Transmission electron microscopy revealed major structural alterations in the nucleoid and envelope of the mutant as well as its smaller size, the first such exponential phase phenotypes observed in any ppk1 mutant. Adaptation to stationary phase begins several generations before its onset (20), suggesting a role for PPK1 in the earliest stages of this process. By inspection, as in Fig. 2, nucleoids in the mutant are strikingly compacted and the cytoplasm is irregularly distributed within all cells. However, the digitally determined mean estimates for WT and mutant relative nucleoid areas in the micrograph cross-sections differ by <50% (41% and 26%, respectively, with considerable variations). This discrepancy is likely due to the difficulty in determining the precise location of the WT nucleoid because it is distributed within the cell with other components. It occupies most of the cell volume so the WT mean value reported is likely an underestimate.

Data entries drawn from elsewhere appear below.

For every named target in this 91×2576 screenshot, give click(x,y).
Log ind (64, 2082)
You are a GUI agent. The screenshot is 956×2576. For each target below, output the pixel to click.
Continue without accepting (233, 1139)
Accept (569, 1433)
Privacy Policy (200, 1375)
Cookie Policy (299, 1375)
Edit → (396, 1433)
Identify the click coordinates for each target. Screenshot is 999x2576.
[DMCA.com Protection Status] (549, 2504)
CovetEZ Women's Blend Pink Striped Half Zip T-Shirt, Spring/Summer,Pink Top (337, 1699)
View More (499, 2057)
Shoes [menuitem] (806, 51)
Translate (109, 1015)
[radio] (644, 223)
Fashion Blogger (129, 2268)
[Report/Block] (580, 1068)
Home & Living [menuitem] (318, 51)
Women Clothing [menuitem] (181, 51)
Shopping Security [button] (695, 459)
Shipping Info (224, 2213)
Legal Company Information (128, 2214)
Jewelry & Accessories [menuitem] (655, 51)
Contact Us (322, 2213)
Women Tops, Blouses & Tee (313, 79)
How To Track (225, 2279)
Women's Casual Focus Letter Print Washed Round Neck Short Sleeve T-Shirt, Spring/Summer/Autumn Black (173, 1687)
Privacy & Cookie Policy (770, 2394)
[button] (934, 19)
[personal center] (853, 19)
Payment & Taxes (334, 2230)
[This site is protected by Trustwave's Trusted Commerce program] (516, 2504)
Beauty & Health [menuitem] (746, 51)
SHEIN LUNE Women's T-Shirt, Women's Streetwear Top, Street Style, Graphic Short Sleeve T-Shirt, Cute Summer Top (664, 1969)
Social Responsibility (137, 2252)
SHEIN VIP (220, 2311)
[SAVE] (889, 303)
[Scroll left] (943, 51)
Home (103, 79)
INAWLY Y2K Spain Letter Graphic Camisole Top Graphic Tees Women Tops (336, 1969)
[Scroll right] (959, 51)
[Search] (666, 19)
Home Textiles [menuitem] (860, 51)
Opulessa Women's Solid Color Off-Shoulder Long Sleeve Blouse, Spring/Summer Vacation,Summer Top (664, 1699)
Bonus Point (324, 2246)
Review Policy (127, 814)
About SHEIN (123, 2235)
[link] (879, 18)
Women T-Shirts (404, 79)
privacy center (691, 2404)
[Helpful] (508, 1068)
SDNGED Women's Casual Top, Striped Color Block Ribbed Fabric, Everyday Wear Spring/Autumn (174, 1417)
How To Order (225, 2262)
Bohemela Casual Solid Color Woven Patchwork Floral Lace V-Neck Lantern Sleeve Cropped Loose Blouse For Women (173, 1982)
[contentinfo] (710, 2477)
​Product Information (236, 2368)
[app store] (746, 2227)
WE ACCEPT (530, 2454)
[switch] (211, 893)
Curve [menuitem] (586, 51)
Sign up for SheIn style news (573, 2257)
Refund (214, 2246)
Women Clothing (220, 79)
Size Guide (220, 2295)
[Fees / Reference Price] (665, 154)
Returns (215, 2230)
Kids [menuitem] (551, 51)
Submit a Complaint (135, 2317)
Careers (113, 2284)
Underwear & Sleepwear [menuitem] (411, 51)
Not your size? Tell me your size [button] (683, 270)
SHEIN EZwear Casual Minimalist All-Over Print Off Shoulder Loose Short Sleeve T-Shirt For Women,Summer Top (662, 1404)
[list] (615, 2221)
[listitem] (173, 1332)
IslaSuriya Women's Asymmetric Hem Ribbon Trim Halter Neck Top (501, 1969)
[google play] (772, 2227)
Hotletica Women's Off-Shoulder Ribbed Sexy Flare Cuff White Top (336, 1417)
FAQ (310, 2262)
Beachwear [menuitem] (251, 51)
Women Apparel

This compaction resembles that observed in E. coli strains that overproduce the histone-like protein H-NS (21). That poly P can readily displace the bound DNA in isolated chromatin (K. Ishige and A.K., unpublished data) indicates the capacity of poly P to influence chromosomal structure and function. Further, DNA microarray data show large, global effects on gene expression in the mutant compared with the WT (K. Ishige and A.K., unpublished data). In the mutant, the arrangement of the inner and outer membranes and the interstitial periplasmic space appear distorted, perhaps as a consequence of the compacted nucleoid and its function. Although the defects in envelope ultrastructure and compacted nucleoid have not been demonstrated in any way to be related to the other observed mutant phenotypes, namely immotility and altered gene expression, respectively, such causal relationships are possible.

Mutant cells fail to produce a WT biofilm (3) for which two explanations are now possible. The lack of planktonic flagellar and twitching motilities, both required for P. aeruginosa biofilm formation (22), may be sufficient. In addition, the failure of the mutant to produce exopolymers, as observed in 3-day-old cultures by scanning electron microscopy, would result in a defective biofilm architecture. Poly P may regulate the expression of alginate, a principal component of Pseudomonad exopolysaccharides (23). A mucoid strain of PA01 has higher levels of poly P than a nonmucoid strain; these levels are greatly reduced in a mutant of algR2, which encodes a master regulator of alginate synthesis. Poly P may be a sensor for alginate production or the source of the GTP required for the synthesis of the GDP-mannose alginate precursor. The coordinated regulation of these two polymers may occur at the transcriptional level. Some Pseudomonas genes, whose products are critical for alginate biosynthesis, exhibit regulation by the alternate sigma factor σ^E (24). Transcriptional analysis of ppk1 in P. aeruginosa 8830, a stable mucoid strain isolated from cystic fibrosis patient sputum, suggested regulation by a σ^E-responsive promoter (25); this has not been tested in PAO1.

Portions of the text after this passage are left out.